Paraclostridium bifermentans

Scientific classification
- Domain: Bacteria
- Kingdom: Bacillati
- Phylum: Bacillota
- Class: Clostridia
- Order: Peptostreptococcales
- Family: Peptostreptococcaceae
- Genus: Paraclostridium
- Species: P. bifermentans
- Binomial name: Paraclostridium bifermentans (Weinberg and Séguin 1918) Sasi Jyothsna et al. 2016
- Synonyms: Bacillus bifermentans Weinberg and Séguin 1918 ; Clostridium bifermentans (Weinberg and Séguin 1918) Bergey et al. 1923 ;

= Paraclostridium bifermentans =

- Genus: Paraclostridium
- Species: bifermentans
- Authority: (Weinberg and Séguin 1918) Sasi Jyothsna et al. 2016

Species of bacterium

Paraclostridium bifermentans, formerly known as Clostridium bifermentans and abbreviated CLOBI, is an anaerobic, motile, gram-positive bacterium. P. bifermentans is notable for its ability to kill mosquito larvae.

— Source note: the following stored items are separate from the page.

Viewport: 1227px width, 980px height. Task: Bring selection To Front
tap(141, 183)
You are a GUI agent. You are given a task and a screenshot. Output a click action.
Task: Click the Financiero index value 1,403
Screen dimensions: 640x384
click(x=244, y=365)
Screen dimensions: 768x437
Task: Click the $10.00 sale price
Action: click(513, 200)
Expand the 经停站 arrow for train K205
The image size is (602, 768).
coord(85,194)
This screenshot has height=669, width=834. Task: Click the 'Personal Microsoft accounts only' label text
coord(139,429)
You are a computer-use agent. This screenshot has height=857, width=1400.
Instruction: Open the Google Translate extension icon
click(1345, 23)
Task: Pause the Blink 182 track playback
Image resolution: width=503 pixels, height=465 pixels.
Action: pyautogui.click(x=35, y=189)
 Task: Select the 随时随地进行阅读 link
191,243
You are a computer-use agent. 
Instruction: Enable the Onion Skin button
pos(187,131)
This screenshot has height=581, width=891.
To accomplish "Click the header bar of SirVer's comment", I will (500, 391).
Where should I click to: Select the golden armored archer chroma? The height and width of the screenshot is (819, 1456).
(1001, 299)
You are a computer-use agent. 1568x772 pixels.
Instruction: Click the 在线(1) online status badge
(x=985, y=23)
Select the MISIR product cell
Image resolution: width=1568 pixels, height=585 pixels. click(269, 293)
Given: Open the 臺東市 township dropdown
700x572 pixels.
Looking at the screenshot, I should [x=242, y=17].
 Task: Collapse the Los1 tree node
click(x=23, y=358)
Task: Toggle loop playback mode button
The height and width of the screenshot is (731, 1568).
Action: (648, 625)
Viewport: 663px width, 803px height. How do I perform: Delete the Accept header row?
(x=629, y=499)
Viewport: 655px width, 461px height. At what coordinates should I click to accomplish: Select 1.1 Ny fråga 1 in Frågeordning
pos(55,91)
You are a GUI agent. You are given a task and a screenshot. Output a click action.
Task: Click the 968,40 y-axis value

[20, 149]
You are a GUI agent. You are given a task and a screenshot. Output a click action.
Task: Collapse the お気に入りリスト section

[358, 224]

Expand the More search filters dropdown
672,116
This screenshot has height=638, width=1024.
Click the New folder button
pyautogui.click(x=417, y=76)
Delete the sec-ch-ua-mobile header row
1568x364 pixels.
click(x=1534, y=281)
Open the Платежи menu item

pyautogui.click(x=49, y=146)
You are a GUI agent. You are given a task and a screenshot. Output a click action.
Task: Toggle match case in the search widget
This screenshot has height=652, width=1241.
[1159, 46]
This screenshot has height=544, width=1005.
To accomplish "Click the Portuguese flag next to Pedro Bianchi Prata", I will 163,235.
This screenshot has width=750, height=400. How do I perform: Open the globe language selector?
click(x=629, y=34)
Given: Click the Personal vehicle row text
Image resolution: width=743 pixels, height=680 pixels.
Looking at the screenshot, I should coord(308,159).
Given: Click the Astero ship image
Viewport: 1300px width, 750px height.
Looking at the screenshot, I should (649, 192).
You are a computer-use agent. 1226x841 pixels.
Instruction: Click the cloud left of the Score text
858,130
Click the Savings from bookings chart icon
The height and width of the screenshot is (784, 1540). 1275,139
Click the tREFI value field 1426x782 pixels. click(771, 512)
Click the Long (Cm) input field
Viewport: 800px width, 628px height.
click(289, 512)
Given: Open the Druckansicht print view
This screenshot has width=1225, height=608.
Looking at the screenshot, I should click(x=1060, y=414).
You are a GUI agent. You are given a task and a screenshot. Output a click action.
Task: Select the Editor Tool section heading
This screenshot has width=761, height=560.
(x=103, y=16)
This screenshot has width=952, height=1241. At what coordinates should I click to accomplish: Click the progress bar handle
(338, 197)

==Toxins and mosquito larvae==
A certain subspecies, Clostridium bifermentans subsp. Malaysia, was the first anaerobic bacterium known to kill mosquito larvae. The subspecies was part of a collection at the Institute for Medical Research, Malaysia. A biochemical analysis found that the mosquitocidal cry toxin is coded by four genes in an operon: cry16Aa, cry17Aa, cbm17.1, and cbm17.2. When the four genes were individually expressed, none of the four proteins encoded exhibited mosquitocidal activity. This suggests that the toxicity requires four proteins cooperating as a complex to take effect. A single promoter was found upstream of the four genes, indicating that the four were likely to be expressed simultaneously. The half-life of toxicity was about one day and the toxin was unstable in high temperature. Although C. bifermentans subsp. Malaysia is shown to be more lethal to Anopheles mosquito larvae, the toxin produced by Cry operon has no mosquitocidal effect on mature Anopheles individuals. Thus, the genes accountable for the toxicity towards Anopheles are different than those controlled by the cry operon; rather, the toxins selectively target Aedes mosquito larvae, in which they cause high mortality.